Interesting name, right? The Streisand Effect is named after Barbara Streisand who once made the mistake of demanding that a tabloid not public pictures of her property. Rather than having the desired effect of getting rid of the pictures – the opposite took over. Her demands actually created controversy where there would have been none. Everyone wanted to look at the pictures she demanded no one look at and the as a result their circulation increased.
At this point you might be thinking this sounds made up. It is not. Even lawyers are not immune to it. Charles Carreon, an attorney in California previously famous for the sex.com litigation, decided to represent FunnyJunk.com in a dispute with Matthew Inman, the creator of The Oatmeal. Inman claimed on his website that FunnyJunk repeatedly used his cartoons without attribution and their users infringed on his copyright. Carreon sent Inman a demand letter for 20,000 dollars for defamation.
What followed after the demand letter quickly became a bad, expensive, public relations circus for Carreon. Inman, instead of paying the 20,000 dollar demand, drew a picture of the owner of FunnyJunk’s mother attempting to seduce a kodiac bear. He then launched a crowdfunding campaign to raise 20,000 dollars so he could take a picture of 20,000 dollars cash with the picture of the bear love and send the picture to Carreon while he took the proceeds and donated them to the American Cancer Society and the National Wildlife Federation.
Carreon’s reputation as an attorney was effectively ruined and the legal fees he incurred filing lawsuits himself against Inman resulted in at least 46 thousand dollars in legal fees. At the end of the fiasco Carreon remarked “It was a dumb thing” and “I made it worse.” (http://arstechnica.com/tech-policy/2013/09/charles-carreon-withdraws-final-appeal-says-entire-affair-was-a-dumb-thing/; http://en.wikipedia.org/wiki/Charles_Carreon#The_Oatmeal; http://en.wikipedia.org/wiki/The_Oatmeal_and_FunnyJunk_legal_dispute)
Businesses are not immune to this effect, celebrities are not immune, and attorneys are not immune.
Mitigating the Effects of Bad Reviews
If you find yourself storming into an attorney’s office demanding a libel lawsuit – consider, even if you have a perfectly valid defamation suit, doing some basic only public relations work. Hire someone reputable to do your Search Engine Optimization (SEO) efforts. Lockdown social media profiles and promote yourself in forums that you exert more control over. If you choose to engage people in forums where you’re not in control – be prepared to bow out gracefully after stating your piece and understand that sometimes responding simply throws gasoline on the fire. These are some simple things you can do yourself or hire someone on a monthly basis to take care of.

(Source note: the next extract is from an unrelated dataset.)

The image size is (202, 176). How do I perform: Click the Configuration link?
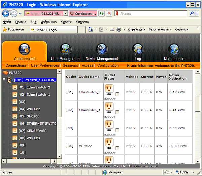point(108,65)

A quick word of warning on SEO and Social Media efforts: when you hire professionals to manage your SEO efforts – make sure they’re competent to do it and not farming it out to sweatshop labor overseas where they spam your name across the web. This can contribute to a backlash against you, get you dropped from search engine results, and banned from the communities you want to engage. Social media campaigns are only successful when they are genuine and I have ample experience dealing with thousands of failed SEO campaigns attempting to use the forums I have helped build for legal professionals.
Keep in mind that everything you write or post online becomes an indelible mark on the Internet. It will not ever go completely away but, with some effort, you can make your best foot forward the most relevant and through positive reputation management and avoiding suing your customers or threatening them legally, you can persevere.